In 2026, the U.S. Court of Appeals ruled that reversible encryption in discovery documents may constitute spoliation—the destruction of evidence.

March 15, 202610 mín lestur
reversible encryptionspoliation risklegal discovery complianceGDPR pseudonymizationAES-256-GCM

The Court Ruling That Changed E-Discovery

In March 2026, the U.S. Court of Appeals for the Second Circuit issued a landmark ruling in In re Litigation Privilege that fundamentally changed how law firms approach document redaction in e-discovery.

The court ruled that reversible encryption in discovery documents may constitute spoliation—the deliberate destruction or concealment of evidence—because the redacting party retains the ability to decrypt and recover the redacted information.

The ruling came in response to a case where a law firm had submitted discovery documents with "reversibly encrypted" redactions. The firm had encrypted the sensitive information but retained the encryption keys in a secure location.

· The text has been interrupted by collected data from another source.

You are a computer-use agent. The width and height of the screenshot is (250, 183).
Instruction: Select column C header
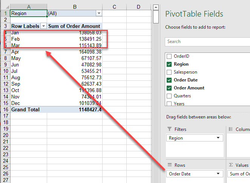coord(114,6)
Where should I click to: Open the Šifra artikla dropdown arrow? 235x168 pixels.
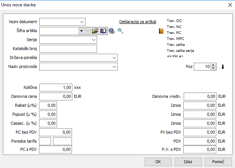[81, 31]

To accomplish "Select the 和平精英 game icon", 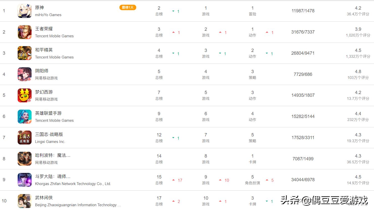I will pyautogui.click(x=24, y=53).
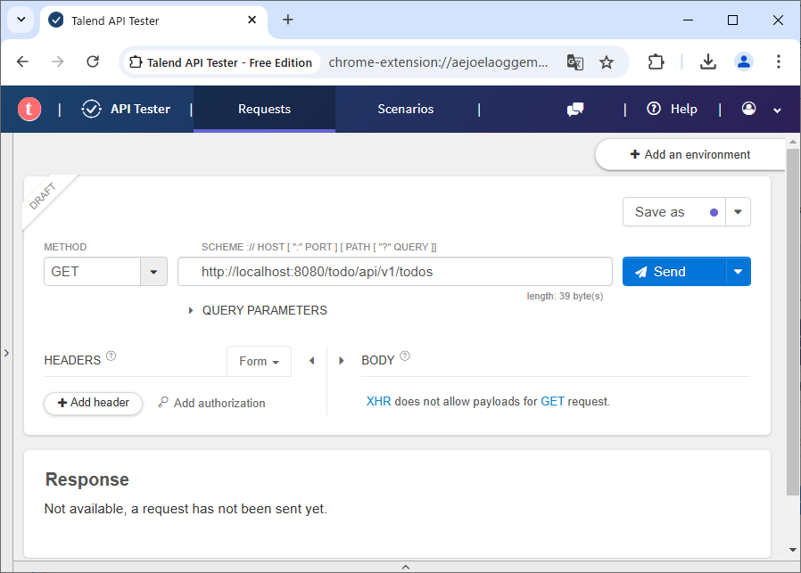801x573 pixels.
Task: Click the Chrome downloads icon
Action: pyautogui.click(x=707, y=61)
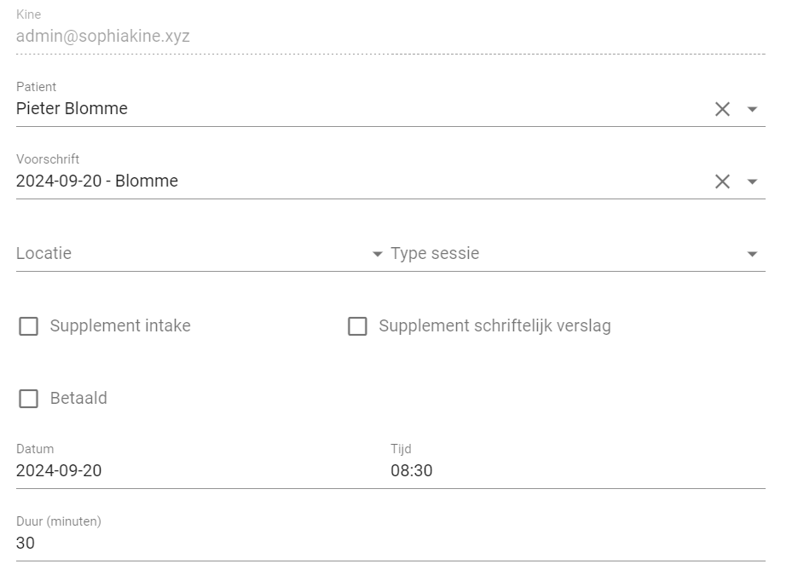Click the Locatie dropdown arrow
Screen dimensions: 798x564
[377, 254]
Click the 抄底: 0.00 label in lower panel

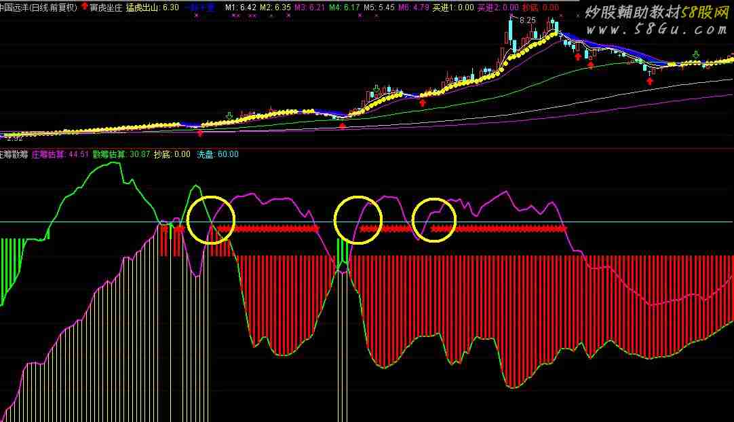[172, 154]
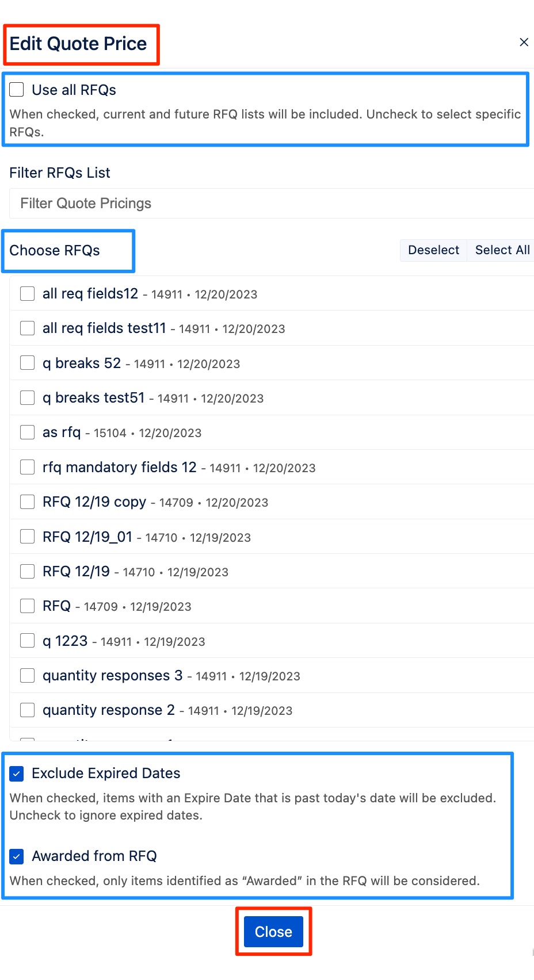Check rfq mandatory fields 12
The height and width of the screenshot is (980, 534).
pos(27,467)
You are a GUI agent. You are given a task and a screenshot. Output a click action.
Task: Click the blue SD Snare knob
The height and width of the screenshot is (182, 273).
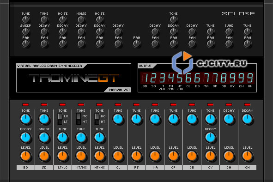pyautogui.click(x=44, y=137)
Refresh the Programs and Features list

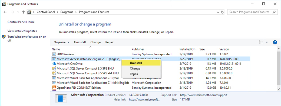tap(222, 12)
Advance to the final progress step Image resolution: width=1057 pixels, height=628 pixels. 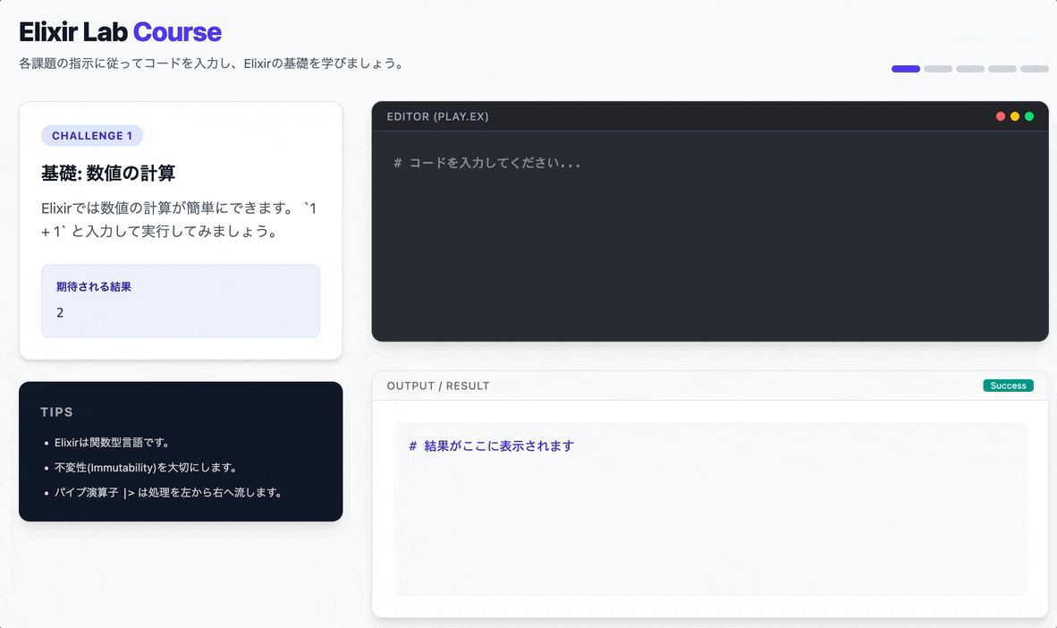[1034, 68]
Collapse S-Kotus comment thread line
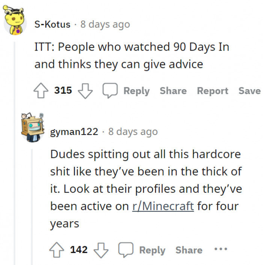Viewport: 263px width, 265px height. click(x=15, y=150)
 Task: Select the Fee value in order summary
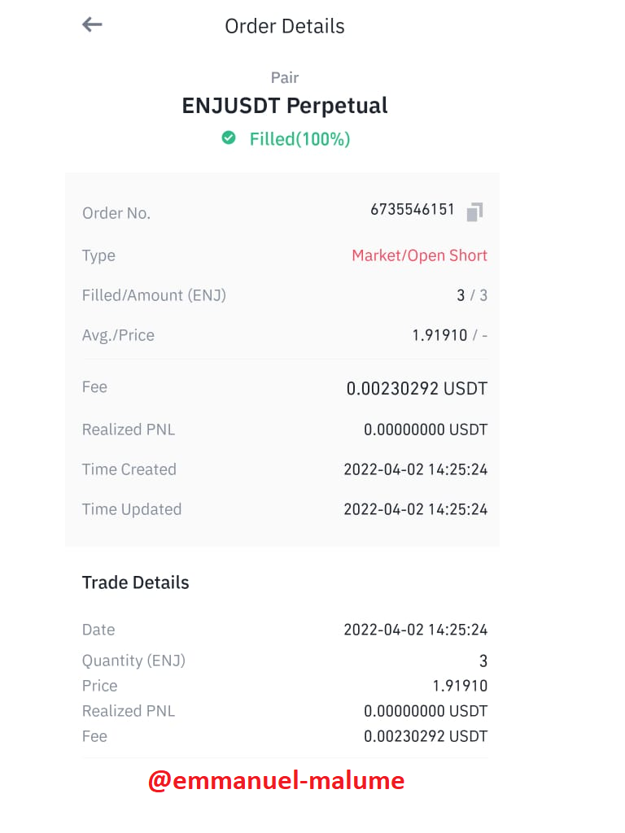click(x=417, y=388)
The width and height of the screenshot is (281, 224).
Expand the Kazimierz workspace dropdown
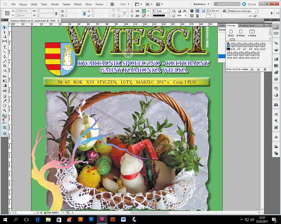pos(201,4)
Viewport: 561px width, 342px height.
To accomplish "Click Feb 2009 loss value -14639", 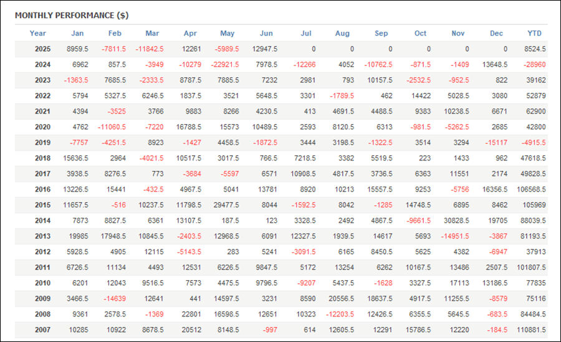I will 115,299.
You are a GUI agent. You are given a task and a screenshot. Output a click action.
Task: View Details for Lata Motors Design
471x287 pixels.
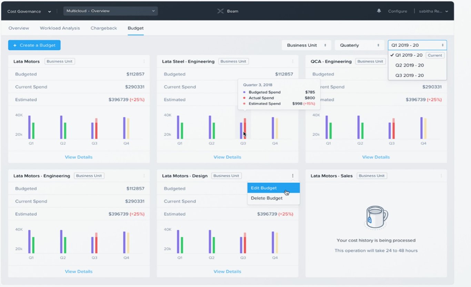(227, 271)
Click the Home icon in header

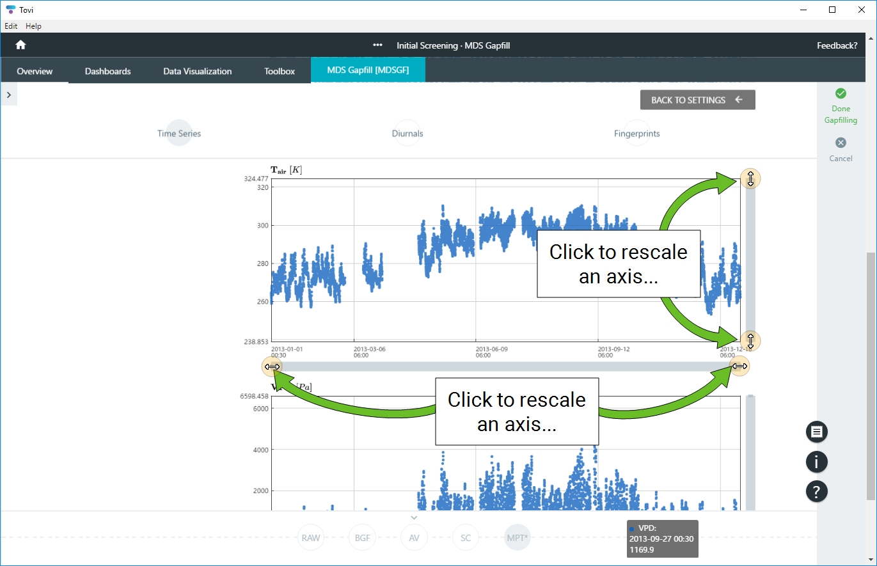pyautogui.click(x=20, y=45)
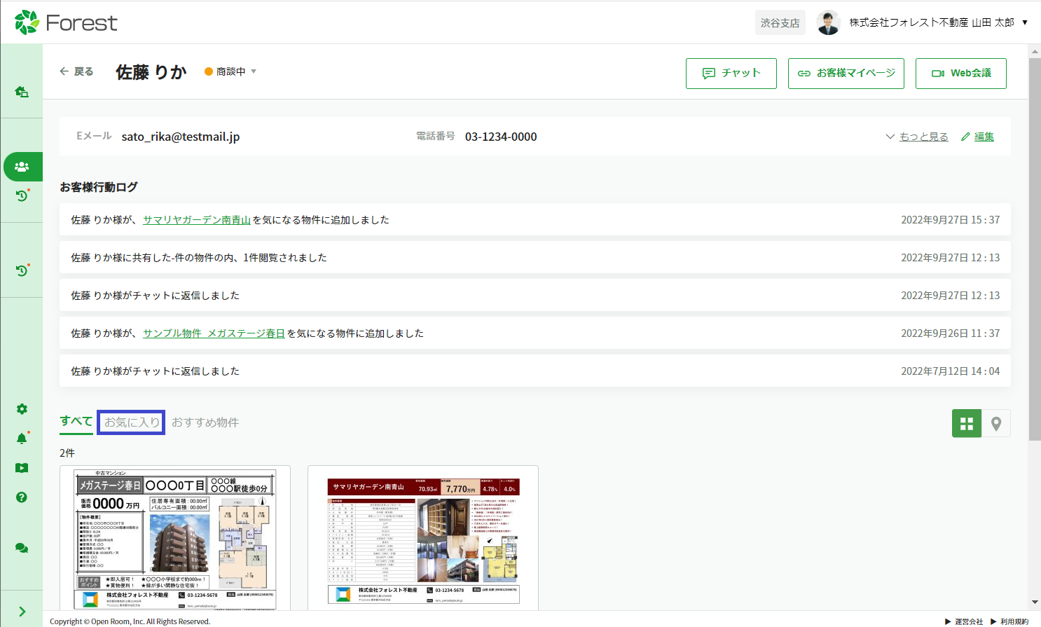
Task: Switch to map pin view
Action: click(995, 423)
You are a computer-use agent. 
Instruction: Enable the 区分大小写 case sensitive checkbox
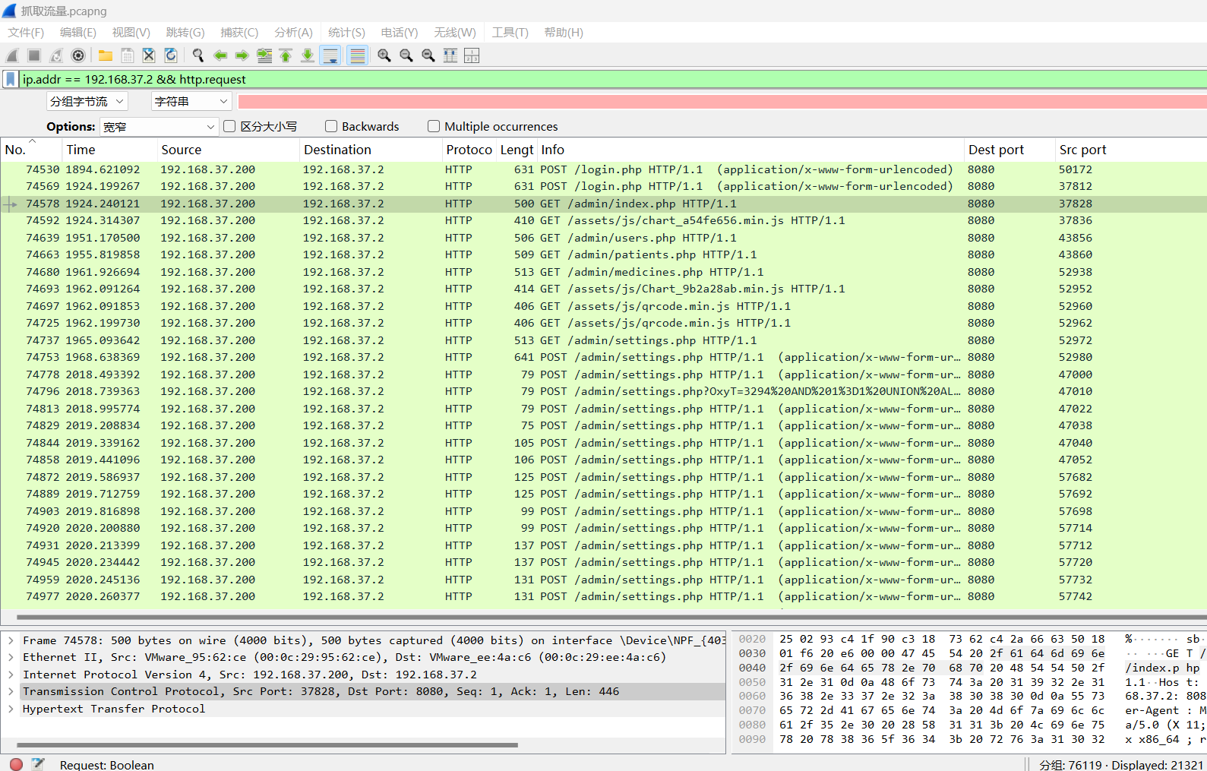tap(229, 126)
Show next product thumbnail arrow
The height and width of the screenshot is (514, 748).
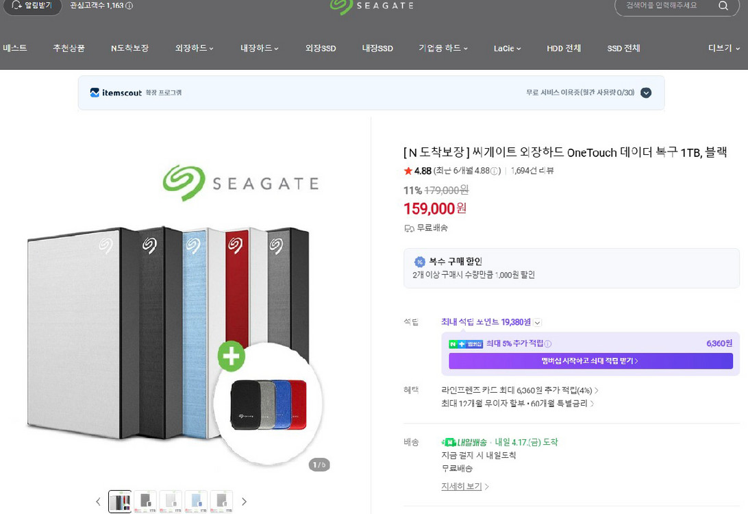point(245,502)
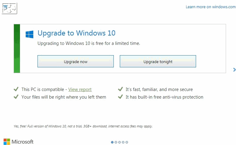The height and width of the screenshot is (145, 236).
Task: Select the third page indicator dot
Action: pos(120,142)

The court found this problematic because:

  1. The redacting party still owns the information — If you encrypt but keep the keys, you haven't truly surrendered control of the redacted information. You can decrypt it anytime.

  2. It's not irreversible — Spoliation requires the permanent destruction or concealment of evidence. Reversible encryption doesn't meet this standard because the information can be recovered.

  3. It creates custody chain ambiguity — If the opposing party later discovers the encryption keys (through a subpoena, breach, or other means), they can decrypt everything. This undermines the integrity of the discovery process.